初めに思い付いたのは〈礼無失男〉だった。上辺は丁寧だが一皮むけば礼儀の欠片もない奴だからというのが理由だ。次に思い付いたのが〈中空管吉〉。中身がない奴だからだ。しかし、どれも〈これだ!〉という感じではなかった。もうひと捻りしたかった。
唸り続けて30分ほど経った。それでも納得できる名前は思いつかなかった。考えるのも疲れてきたので、リフレッシュするために濃いコーヒーでも飲もうと給湯コーナーへ向かった。

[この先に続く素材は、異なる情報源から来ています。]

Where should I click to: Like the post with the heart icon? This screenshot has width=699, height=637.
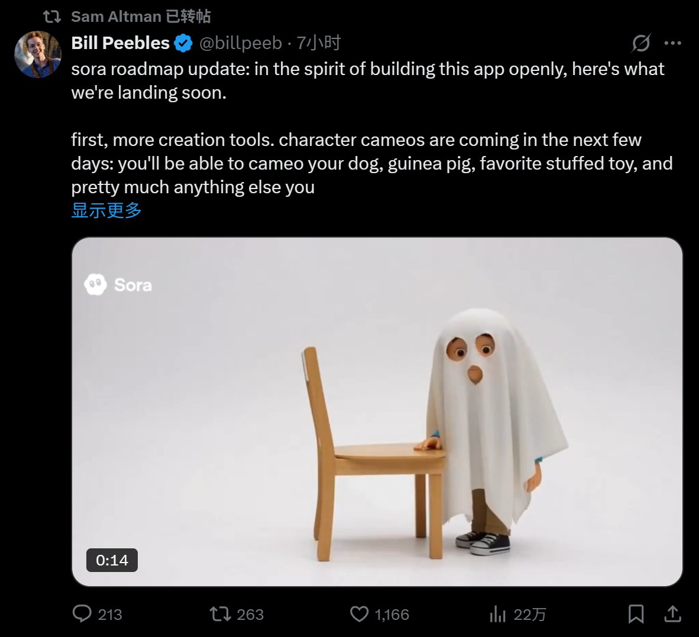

カップにインスタントコーヒーを入れてお湯を注いでかき混ぜている時だった、どういうわけか突然降りてきた。〈蔭木侮太夫〉。慇懃無礼な奴にぴったり当てはまる名前だった。
よし決めた。
これにしよう。
名前が決まれば一気呵成だ。
すぐに始めよう。
奴の日常を想像しまくるのだ。
あとは人称を決めればいい。一人称か三人称か、ちょっと悩んだが、三人称一元視点に挑戦することにした。急いで席に戻って、目を瞑って掌編習作を頭に描いた。
*
45歳で支社長になった蔭木侮太夫は、自分が出世頭だと自惚れていた。その上、顔もスタイルも申し分ないから、女性社員からは憧れの目で見られているはずだと思い込んでいた。それと、自分の命令に逆らう部下はいないので、全員が自分に対して一目置いていると確信していた。それに、本社も自分のことを高く評価しているので、役員になるのも間違いないと信じて疑わなかった。順調というただ一つの言葉が頭の中に居座っていた。蔭木はそれを自惚れだと思ったことはなかったし、一度も疑ったことがなかった。順調、快調、絶好調なのだ。しかし、会社を一歩出ると、それはガラガラと崩れ落ちた。家では誰にも相手にされないのだ。
「トイレで新聞読むのは止めてよ」
妻が甲高い声を発した。
「もう、お父さん、オナラしないで」
高校生の長女が鼻をつまんだ。
「私がご飯食べている時に爪楊枝でシーハーしないで」
中学生の次女が顔をそむけた。それだけではない。妻と娘二人が楽しそうに話している時に仲間に入ろうとすると、「お父さんには関係ないの」と弾き飛ばされた。家ではどこにも居場所がなかった。
「次の出張はいつ?」
妻と娘たちは彼の不在を期待した。
「あんまりだよな~」
蔭木はふてくされて寝るしかなかった。
翌朝、妻はいつものように起きてこなかった。たまらなくなって朝ご飯を催促すると、「冷蔵庫におかずを作り置きしてあるからチンして」と布団を頭まで被って横を向いた。 弁当は今日もなかった。妻が弁当を作ってくれたのはいつの頃だったか思い出すことはできなかった。仕方なくレンジでチンしたおかずを食べたあと、コーヒーを飲んで、トイレに向かった。いつもの習慣、個室で新聞を読むためだ。しかし、便座に座った途端、ドアを激しく叩かれた。
「早く出て」
長女からの催促だった。まだ用を足していなかったが、しぶしぶ出ると、長女が睨んでいた。それだけでなく、妻の口癖を真似て、「トイレで新聞読まないでって言ってるでしょ!」と一瞥された。それが余りにも似ていたので呆然としていると、すぐに次女がやって来て叫んだ。
「お姉ちゃん早く!」
「そんなこと言ったって……」
ドアの向こうからくぐもった声が聞こえた。
「なんで家にはトイレが一つしかないのよ。支社長だったらトイレが二つある家を建ててよ」
次女の怒りの矛先が蔭木に向かった。
「なんで俺が責められなきゃいけないんだ」
便意を我慢するために肛門をぐっと締めた蔭木が、青白い顔で呻いた。
*
『蔭木侮太夫の惨めな日常』とタイトルを付けて、目を開けた。その瞬間、笑いが込み上げてきたが、ぐっと堪えてパソコンを覗き込んでいる奴の横顔をちらりと見た。すると、「はっくしょん」といきなり大きなクシャミをして、キョロキョロと辺りを見回した。それを見てまた可笑しくなったが、口に手を当てて我慢した。人の噂とクシャミは関連がありそうだと改めて納得しながら。